» **Document**
== == ==
An unfortunate fact in the recording industry is that successful records result in audits by royalty participants. This is partly due to the entrenched distrust that artists have for record companies and partly to simple prudent business practices.

If an artist sells hundreds of thousands or millions of units around the world, it would be the rare company that could move that many pieces of product without making a mistake. Sometimes the mistakes are just mistakes, and sometimes an audit holds up a mirror that reveals what happens under the record company hood, warts and all. And the “all” category can be very interesting.

An audit is usually conducted by an accountant to verify the books and records of the record company that backup accounting statements. From the record company’s point of view, audits are a necessary evil. At major labels, the administrative cost associated with an audit is usually much more burdensome than dealing with any subsequent payments generated by the audit itself.

In fact, fiscally sound record companies will reserve funds on the contingent-liability side of their financials to deal with audits that they know are in progress or are likely to occur. This reserve includes an unsegregated amount to cover artist, producer, mixer and remixer royalty payments.
== == ==
» **Data segment**

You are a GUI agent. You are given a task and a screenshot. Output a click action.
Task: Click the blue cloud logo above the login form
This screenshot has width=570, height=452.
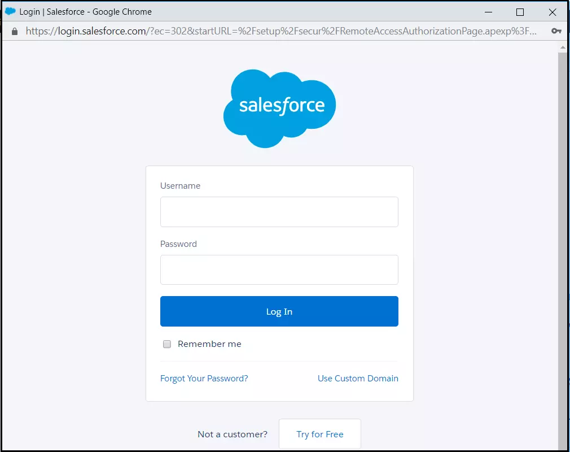point(279,107)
== == ==
» **Direction 1**
From the passage on record company audits, copy the text between "In fact, fiscally" and "remixer royalty payments.", inclusive.
» **Direction 2**
In the passage on record company audits, what does the reserve set aside by fiscally sound record companies include?

» **Problem solution 1**
In fact, fiscally sound record companies will reserve funds on the contingent-liability side of their financials to deal with audits that they know are in progress or are likely to occur. This reserve includes an unsegregated amount to cover artist, producer, mixer and remixer royalty payments.

» **Problem solution 2**
An unsegregated amount to cover artist, producer, mixer and remixer royalty payments.